When asked who ordered the confiscation of the films and recording equipment on May 11 and when it would be returned, the Information Minister, Sheikh Rashid Ahmed, ducked the question.
The information minister said, "I am in Kuala Lumpur and would respond to your question when I return to Pakistan."
The government is working out a strategy, it seems, is not prepared even to respond to the allegations of wanton abuse of press freedom on May 11 to clarify its position regarding allegations of mistreatment of journalists.
Talking to Dawn, journalists have claimed that the video and audiotapes confiscated by the Punjab police and plainclothes security officials at Lahore international airport at the time of Shahbaz Sharif's forced exile on May 11 have still not been returned to them.
A number of journalists representing the national and international media told Dawn that although most of the recording equipment has been returned, despite their repeated requests "the authorities have refused to hand-back the tapes, camera films and other recorded material."
These journalists said though most of the equipment was returned the following day, all the video and audiotapes were taken out, and films of still cameras erased.
Other journalists who had travelled from London on the flight with Mr Sharif claimed that they were also forced to surrender all their recording equipment, in some cases, even the mobile phones on the suspicion that they may have cameras in them.
The top officials in the information ministry were unavailable to say under what law the journalists were prevented from filming a genuine news event, or were deprived of what they had recorded on the flight that had brought the PML-N leader to Lahore.
A journalist working with an international organization said in one of the most bizarre episodes involving Shahbaz Sharif's return and immediate deportation, the journalists covering the event were treated in a manner that had not even happened during the days of martial law or complete censorship.
A correspondent who travelled with Mr Sharif on the same flight said the moment they stepped out of the aircraft the commandos of the Punjab's Elite Police Force started snatching their cameras and other recording equipment. By that time the PML-N leader had already been whisked away. The commandos and senior officials standing there refused to listen to the journalists' protest, and ordered them to keep walking without looking back.
"At one point when a BBC correspondent demanded that his equipment should be returned, several police commandos pounced upon him, and he was literally dragged through the terminal's staircase," a BBC staffer said.

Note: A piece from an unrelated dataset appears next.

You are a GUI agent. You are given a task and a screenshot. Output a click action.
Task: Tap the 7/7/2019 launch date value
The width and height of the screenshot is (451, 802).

The journalist said when the cameraman colleague tried to save the BBC correspondent, he too was grabbed, and amidst the usual police unpleasantries, the two were taken out of the terminal, and thrown into a waiting police prison van and their passports taken away.
One of the journalists told Dawn that they were kept in the van for more than 45 minutes, during which their hand luggage was once again searched for more videotapes. They were only allowed to go after yet another round of interrogation and search, during which their laptop and digital camera were also taken away.
"Even if the decision to deport Shahbaz Sharif was taken at the highest level, it's still a mystery as to who ordered a complete black-out of picture and sound of the PML-N leader," said a senior journalist.